In the first decade of the twentieth century, biology was in a period of great upheaval. One of the mysteries that emerged in the aftermath of Darwin was heredity. If organisms had developed over millions of years by passing along their traits with slight modifications in a sequence of tiny steps that ultimately resulted in vastly different species, then how exactly were traits passed from parents to offspring? And how were novel traits not simply swamped out by being blended with other traits?
Just a handful of years before Muller attended Columbia, three separate scientists, Carl Correns, Erich Tschermak, and Hugo de Vries, had rediscovered the 1866 work of the Austrian monk and plant breeder Gregor Mendel.
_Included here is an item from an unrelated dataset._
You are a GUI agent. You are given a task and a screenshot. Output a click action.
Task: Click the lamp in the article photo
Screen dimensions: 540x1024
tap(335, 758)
Mendel had found that inheritance may be “particulate,” or inherited in discrete units. This contrasted with prevailing theories of blended inheritance, in which traits in offspring are an intermediate mix of parental traits. Mendel observed for instance that if a yellow pea plant is crossed (mated) with a green pea plant, rather than producing greenish yellow peas, as would be expected with blended inheritance, one instead finds a fixed ratio of green pea plants to yellow pea plants in the offspring.
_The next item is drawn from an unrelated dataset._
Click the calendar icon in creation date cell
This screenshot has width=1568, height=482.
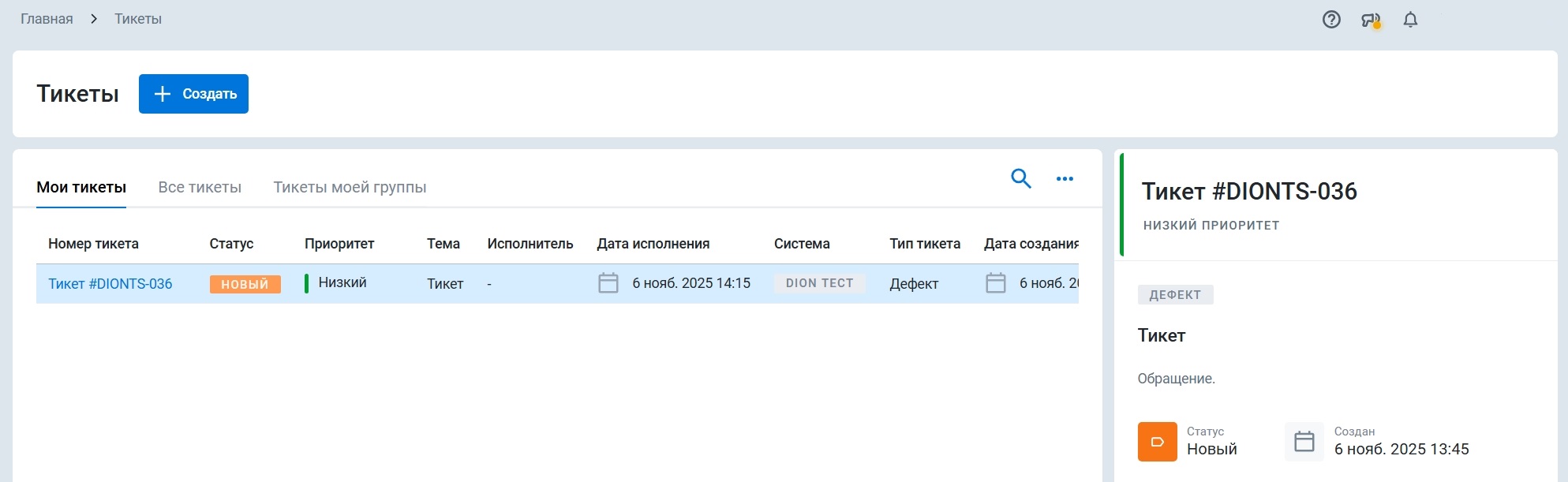996,283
This tale of “rediscovery” is traditional in histories of genetics, but also a bit misleading. Far from simply stumbling across Mendel’s work in a rarely used part of the library and realizing its significance, the rediscovers were involved in well-developed experimental programs of their own and only slowly came to the realization their work aligned with Mendel’s.
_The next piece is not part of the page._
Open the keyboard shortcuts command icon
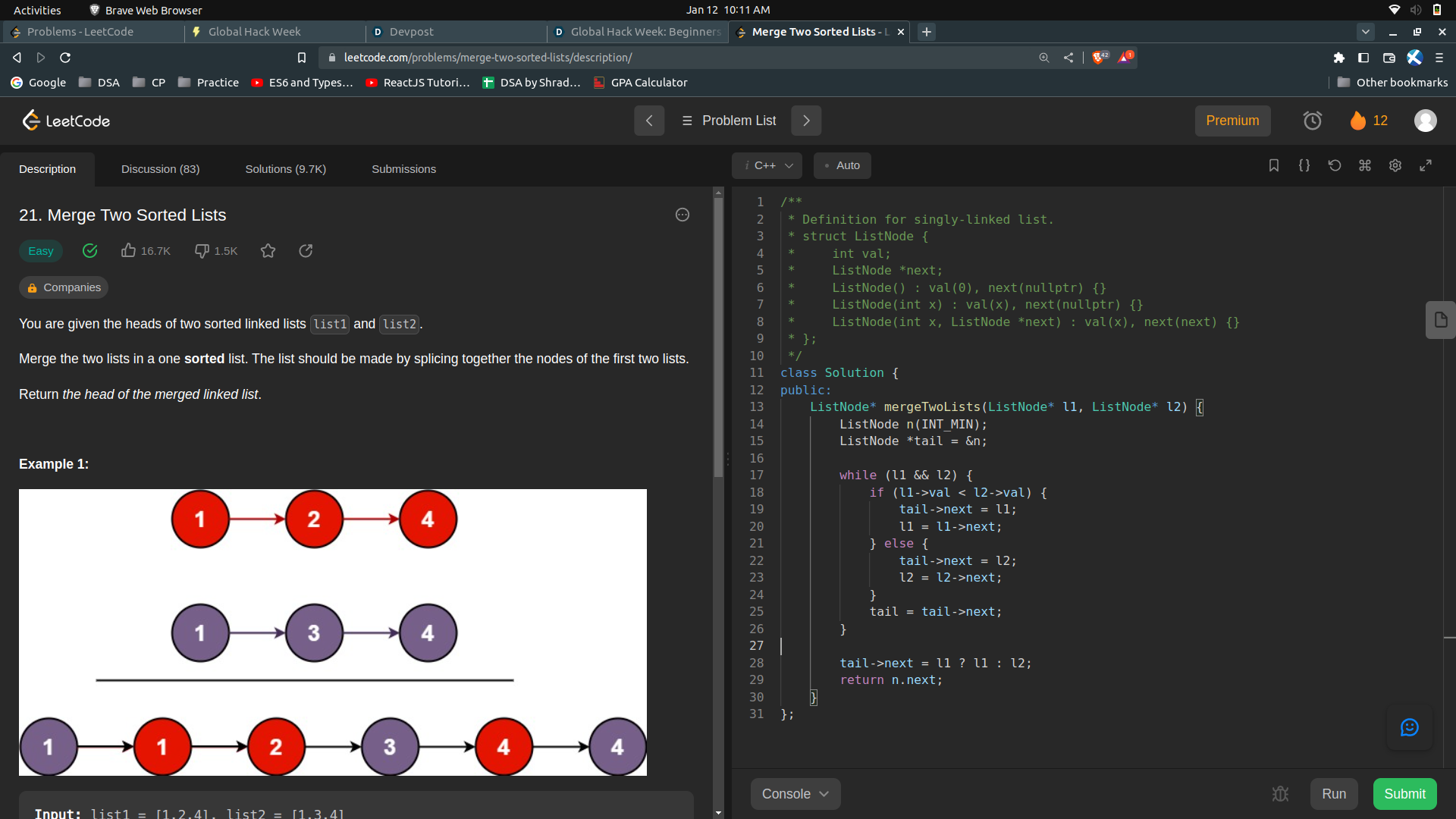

Beyond observable patterns of inheritance, early twentieth century genetics was also interested in the ultimate physical means of inheritance. Wilson was one of the leading advocates of chromosome theory, the doctrine that the thread-like bodies which could be observed through microscopes multiplying and dividing during cell division, were in fact the carriers of the hereditary material. Wilson and his graduate students interpreted the separation and division of the chromosomes as physical causes behind Mendelian inheritance.
For Muller, Wilson’s undergraduate class was a thrilling experience. It covered the latest findings in biology and unified them under the aegis of chromosome theory. Muller became a true believer in chromosome theory and the new science of genetics. In a debate society he joined with his friend Altenburg, he also explored the political implications of modern biology, a topic that concerned him throughout his life. In fact, almost twenty years later his college debate talk "Revelations of biology and their significance" would be expanded into his book Out of the Night.